*** Source document ***
Overall I think the trend isn't a very good fit to my data, and would like to know if there is anything else I can do to solve this? I should mention I am already using the robust = TRUE and trend = TRUE arguments to eBayes.

modified 7 months ago by Aaron Lun20k • written 7 months ago by jma199130
1
7 months ago by
Aaron Lun20k
Cambridge, United Kingdom
Aaron Lun20k wrote:

Firstly, I don't see any red/orange/green in your plot.

Secondly, quantile normalization is not appropriate in your situation. Quantile normalization forces all samples to have the same empirical distribution of log-CPMs, but this is not desirable when large-scale differences between samples are expected. Your experiment is one such case as you should only see protein binding in the groupo of ChIP samples, which should result in a long tail of large log-CPMs (assuming that your IP was successful). This tail will be lost when the ChIP log-CPM distribution is incorrectly coerced to be the same as that of the control samples, reducing your power to detect differential binding events. There is also a possibility that the distortion in the distribution will create spurious binding events in the control samples.

Finally, your plot shows clear evidence of discreteness near the left edge. This is consistent with the presence of low counts that are difficult to model with voom's continuous approximation. edgeR handles this type of data much better; if you haven't done so already, I would suggest reading the csaw user's guide for how it can be applied to ChIP-seq data. This may also help with the different components in your plot, if their presence is caused by having a lower-than-appropriate mean after the log-transformation in voom; in contrast, edgeR computes the mean from the raw counts, which gives greater weight to high-count binding events.

I've just double-checked on some colleagues computers, the second image should definitely have the highlighted areas ( https://ibb.co/eEkGqG )

I guess the discreteness issue could be improved by filtering based on X values being in N number of replicates (rather than average X count, which I'm using currently). I'll try edgeR and see if that improves the detection power (using prior knowledge from a high-cell number bulk ChIP-seq experiment).

1

The "at least N" filtering strategy is not independent of the test statistic (see this), and will distort the dispersion estimates and p-values. If you're filtering ChIP-seq windows by abundance prior to using edgeR, the average count is a more statistically rigorous approach. In any case, the filtering threshold is more important than the filtering strategy for mitigating discreteness, though as I said before, using edgeR will be much more robust to discreteness in the first place.

Whatever you do, don't use quantile normalization here. I suspect that this is the major cause for your stripes at the left edge, where zeroes get transformed to different quantiles. Check out some alternatives in the csaw user's guide.

Apologies, I meant X count in *any* N samples, so not filtering based on any group information. That should be independent of the test statistic. You're right about threshold > strategy. I'd like to automate the pre-filtering stage somehow (picking a decent threshold based on the data, HTSFilter was developed for this task but it filters too aggressively on our data), but I realise it might better to do independent filtering of the results (similar to DESeq2)

2

Note that "any N samples" is still not an independent filtering strategy for NB models. This is a common misconception, that being blind to the groups will guarantee independence of the filter to the test statistic. The p-value for each window is sensitive to things other than the log-fold changes between groups (e.g., dispersion, of itself and of other windows via empirical Bayes shrinkage), which are affected by the "any N samples" filter.

In any case, I wouldn't worry about the exact value of the filter threshold, just pick something reasonable and go with it. There's a number of semi-automatic strategies for defining "reasonable" in the csaw user's guide. Unfortunately, full automation requires some strong assumptions about how strong you expect the binding to be.
*** End of Source document ***
*** Dataset ***
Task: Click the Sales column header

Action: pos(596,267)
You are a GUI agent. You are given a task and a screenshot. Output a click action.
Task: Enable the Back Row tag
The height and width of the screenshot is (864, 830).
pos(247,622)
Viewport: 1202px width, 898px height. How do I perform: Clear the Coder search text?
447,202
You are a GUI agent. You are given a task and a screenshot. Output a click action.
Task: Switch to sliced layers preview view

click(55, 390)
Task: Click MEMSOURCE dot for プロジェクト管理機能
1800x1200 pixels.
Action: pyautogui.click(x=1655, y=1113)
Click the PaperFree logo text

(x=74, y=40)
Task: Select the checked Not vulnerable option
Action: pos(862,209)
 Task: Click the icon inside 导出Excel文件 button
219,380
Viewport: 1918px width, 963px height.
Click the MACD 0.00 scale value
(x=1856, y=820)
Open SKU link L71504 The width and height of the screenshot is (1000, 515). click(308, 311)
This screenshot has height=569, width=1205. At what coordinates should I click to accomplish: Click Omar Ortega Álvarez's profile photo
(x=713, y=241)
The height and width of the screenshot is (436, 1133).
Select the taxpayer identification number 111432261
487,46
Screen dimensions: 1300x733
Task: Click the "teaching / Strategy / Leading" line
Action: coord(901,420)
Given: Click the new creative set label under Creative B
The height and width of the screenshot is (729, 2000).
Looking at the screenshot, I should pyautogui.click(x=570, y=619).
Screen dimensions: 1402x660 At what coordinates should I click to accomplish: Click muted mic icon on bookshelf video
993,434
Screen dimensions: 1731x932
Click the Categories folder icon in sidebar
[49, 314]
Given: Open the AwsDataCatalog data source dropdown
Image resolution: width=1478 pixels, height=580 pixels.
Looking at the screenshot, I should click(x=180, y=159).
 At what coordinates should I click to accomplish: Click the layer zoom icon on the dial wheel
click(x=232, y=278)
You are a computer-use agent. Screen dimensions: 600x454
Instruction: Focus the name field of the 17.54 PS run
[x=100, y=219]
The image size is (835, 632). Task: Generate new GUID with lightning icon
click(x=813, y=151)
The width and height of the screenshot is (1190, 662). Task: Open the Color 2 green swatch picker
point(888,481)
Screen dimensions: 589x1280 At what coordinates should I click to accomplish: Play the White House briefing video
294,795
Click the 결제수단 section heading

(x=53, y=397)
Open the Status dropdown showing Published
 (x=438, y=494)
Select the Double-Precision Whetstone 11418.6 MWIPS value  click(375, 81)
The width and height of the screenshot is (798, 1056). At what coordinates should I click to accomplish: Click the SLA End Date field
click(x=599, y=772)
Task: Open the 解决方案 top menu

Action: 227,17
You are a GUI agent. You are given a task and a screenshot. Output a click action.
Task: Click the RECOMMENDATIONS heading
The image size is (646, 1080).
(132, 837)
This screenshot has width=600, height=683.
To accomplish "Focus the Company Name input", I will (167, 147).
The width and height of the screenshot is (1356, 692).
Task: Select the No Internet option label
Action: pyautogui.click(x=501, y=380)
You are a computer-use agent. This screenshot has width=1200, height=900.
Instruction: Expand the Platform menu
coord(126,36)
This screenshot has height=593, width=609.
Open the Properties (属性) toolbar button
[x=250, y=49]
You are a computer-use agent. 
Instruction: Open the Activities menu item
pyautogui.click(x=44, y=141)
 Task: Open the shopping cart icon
*** End of Dataset ***
**What to work on**
1. List every software package or function named in the ChIP-seq forum thread.
2. Please reproduce the passage of the ChIP-seq forum thread from "I've just double-checked" up to and including "bulk ChIP-seq experiment).".

**Answers for each item**
1. eBayes, voom, edgeR, csaw, HTSFilter, DESeq2

2.
I've just double-checked on some colleagues computers, the second image should definitely have the highlighted areas ( https://ibb.co/eEkGqG )

I guess the discreteness issue could be improved by filtering based on X values being in N number of replicates (rather than average X count, which I'm using currently). I'll try edgeR and see if that improves the detection power (using prior knowledge from a high-cell number bulk ChIP-seq experiment).